Tudo isso representou um
significativo aporte ao circuito
artístico da cidade, pois tirou da
Bienal o caráter espetacular e
efêmero, investindo na formação e no intercâmbio. Palestras
como as dos artistas Rirkrit Tiravanija e Marjetica Potrc ou
do professores em arquitetura
Eyal Weyzman e Beatriz Colomina devem ser considerados
pontos altos da Bienal.
Criada a partir de conceitos
do artista Hélio Oiticica (1937
1980), a Bienal, tendo à frente
Lisette Lagnado, é, claramente,
construída a partir de um projeto consistente e ai está seu
grande mérito. Como uma lente, esse projeto pode direcionar
o olhar do visitante. E surge aí
um dos dilemas da mostra: certos trabalhos se tornam ilustração das teses dos curadores.
Um exemplo disso está nas
fotos do sul-africano Guy Tillim, realizadas no Congo, com
registros da casa do ex-ditador
do país e das eleições. Contudo,
o caráter documental das fotos
é seu próprio limite, mesmo
problema que ocorre com Randa Shaath e suas fotos de coberturas de edifícios e de calçadas
no Cairo. Nesses casos, é patente a ilustração do "como viver
junto": no primeiro caso como
conflito, no segundo como ocupação do mesmo espaço. Os curadores usam essas obras para
abordar temas, como a ditadura ou o uso informal dos espaços. Por isso, as legendas tornam-se tão marcantes na mostra, explicando por demais as
obras, o que, às vezes, as reduz.
Os retratos de índios numerados, de Claudia Andujar, estão nesse contexto, mas possuem uma contundência que
escapa ao mero registro e apresentam complexidade superior
aos trabalhos dos fotojornalistas, até mesmo na maneira como a obra está exposta.
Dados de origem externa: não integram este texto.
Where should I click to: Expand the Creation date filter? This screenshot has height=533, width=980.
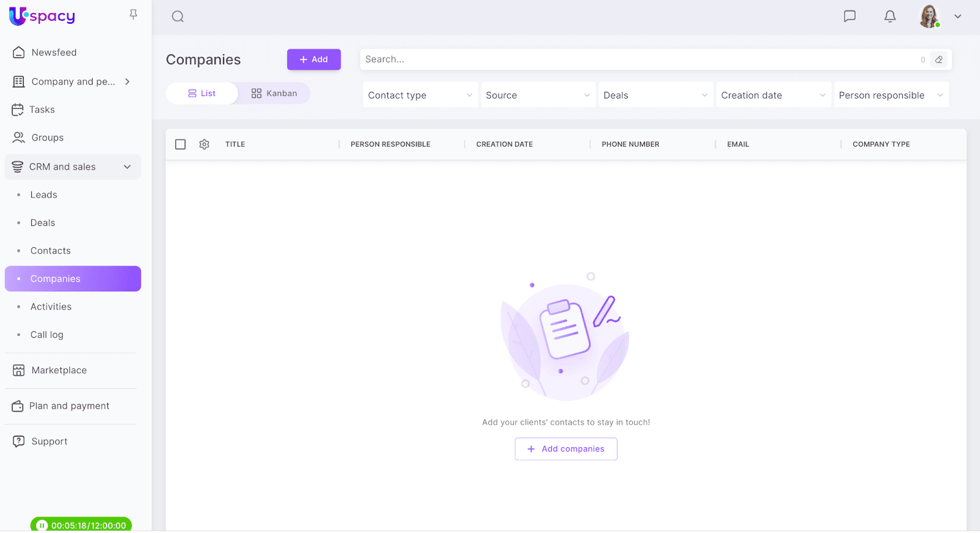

Esse dilema, contudo, está
presente nas próprias propostas de Oiticica, com o "adeus ao
esteticismo", e nas discussões
da arte conceitual nos anos 70 e
80. Assim, ganha extremo sentido a presença de contemporâneos históricos como Gordon
Matta-Clark, Ana Mendieta e
Dan Graham. Por tudo isso,
tornam-se emblemáticas obras
que conseguem questionar
conceitos de Oiticica, como a
loja de Laura Lima e a instalação de Thomas Hirschhorn. A
artista propõe que visitantes
vistam trajes. Mas, diferentemente dos Parangolés, para serem usados caminhando-se na
mostra, eles são apenas para serem experimentados como numa loja, produto de fetiche, o
que acaba sendo irônico.
Já Hirschhorn, com "Restaure Agora", apresenta uma instalação com dezenas de livros de
filosofia e ferramentas, ambos
símbolos da transformação
-seja pela idéia, seja pela ação,
em meio a fotos de pessoas esquartejadas. Livros e ferramentas estão amarrados, não servem. Em monitores, quem se
movimenta é o artista, apenas
com os braços, sem sair do lugar. Seu silêncio é revelador.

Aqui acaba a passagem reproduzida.